A Foxconn, por sua vez, demonstrou interesse em adquirir uma participação na operadora da fábrica de painéis LCD da Sharp em Sakai, em 2012. Para Machida, o principal atrativo para a Foxconn não era apenas a tecnologia, mas sim a capacidade de obter componentes internamente. Como montadora, a Foxconn visava integrar peças-chave, como os painéis LCD, essenciais para televisores e computadores pessoais, facilitando a competição em termos de custos.

A Aquisição Completa e a Visão de Machida

A aquisição total da Sharp pela Foxconn concretizou-se em 2016. Embora Machida já tivesse deixado o cargo de presidente do conselho, ele relembrou discussões prévias que antecederam o negócio. No final de 2015, Terry Gou contatou a Sharp em meio a propostas de reestruturação que incluíam a divisão da empresa e a integração de sua divisão de LCD à Japan Display.

Gou ofereceu os recursos para comprar a Sharp integralmente. A reação de Machida à proposta de aquisição foi de ceticismo. Ele expressou que a Foxconn poderia adquirir a divisão de LCD, mas que gerenciar a Sharp como um todo seria um desafio complexo.

A Foxconn, com sua longa experiência em fabricação sob contrato, possuía uma mentalidade diferente de uma empresa que lida com planejamento de produtos, design, desenvolvimento e vendas. Machida acreditava que seria difícil para eles abranger todas essas áreas. O resultado final, segundo ele, divergiu significativamente do que havia imaginado inicialmente.
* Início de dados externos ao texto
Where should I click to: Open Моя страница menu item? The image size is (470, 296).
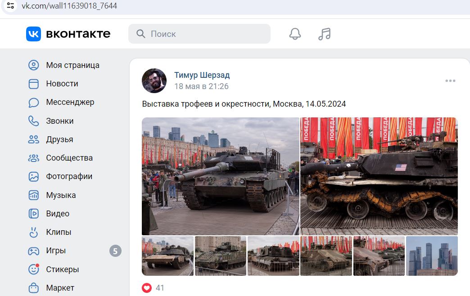tap(72, 65)
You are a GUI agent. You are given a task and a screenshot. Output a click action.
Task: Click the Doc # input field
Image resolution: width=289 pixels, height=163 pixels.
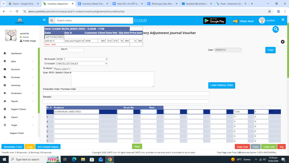point(76,50)
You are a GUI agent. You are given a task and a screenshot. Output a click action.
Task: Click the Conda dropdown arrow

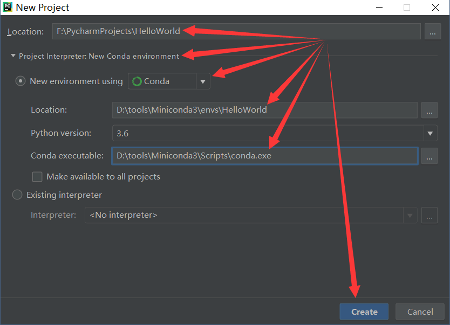[x=203, y=81]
O Legado da Inovação e o Cenário Atual da Sharp Foxconn

Ao avaliar a aquisição pela Foxconn, Machida a classifica como “negativa”. Ele enfatiza a dificuldade de criar produtos, que exige compreensão do cliente, design, desenvolvimento e vendas, indo muito além da simples fabricação. A diferença de mentalidade entre uma empresa focada em montagem e uma focada em planejamento de produtos, como a Sharp, é, para ele, fundamental na forma como concebem a inovação.

Durante sua presidência, Machida concentrou-se na criação de produtos singulares e exclusivos da Sharp. Ele cita tecnologias como os íons Plasmacluster e os fornos a vapor Healsio como exemplos de pilares que ainda sustentam a empresa. No entanto, ao observar os últimos dez anos, ele lamenta a ausência de novos produtos com o mesmo caráter inovador e exclusivo.
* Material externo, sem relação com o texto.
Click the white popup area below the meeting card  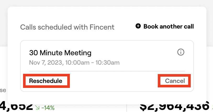click(107, 98)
Olhando para o Futuro: Novas Fronteiras Tecnológicas

Apesar de sua avaliação crítica sobre o passado recente, Katsuhiko Machida mantém um olhar atento para o futuro da tecnologia. Ele revela que há muito tempo deposita grandes esperanças nas células solares, imaginando cenários como a geração de energia no espaço para uso na Terra.
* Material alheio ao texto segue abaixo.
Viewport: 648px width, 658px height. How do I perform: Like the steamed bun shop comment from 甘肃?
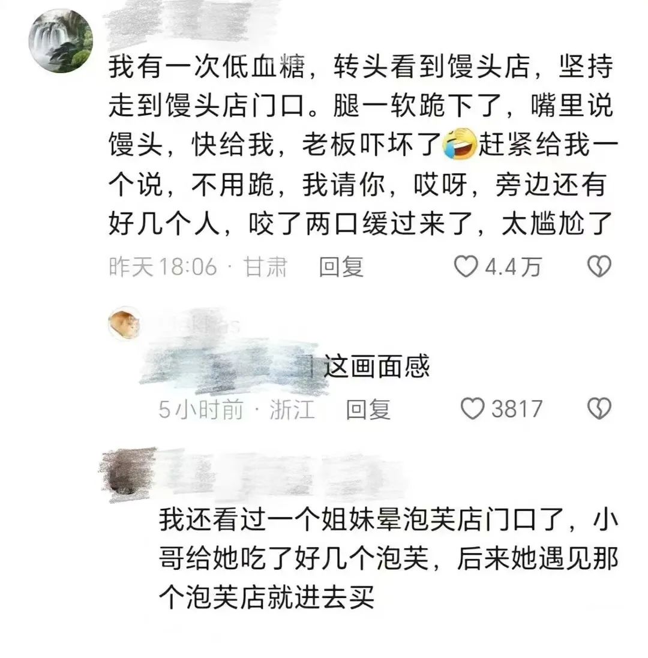(466, 266)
Recentemente, a ideia de posicionar data centers no espaço capturou sua atenção, levando-o a uma epifania sobre as possibilidades futuras. Machida prevê um dia em que os dados residirão na nuvem, e dispositivos como smartphones e PCs se tornarão meras telas. Ele ressalta a rapidez das mudanças e a necessidade constante de antecipar “o que virá depois do smartphone”, um desafio que ecoa a essência da inovação que ele tanto valoriza.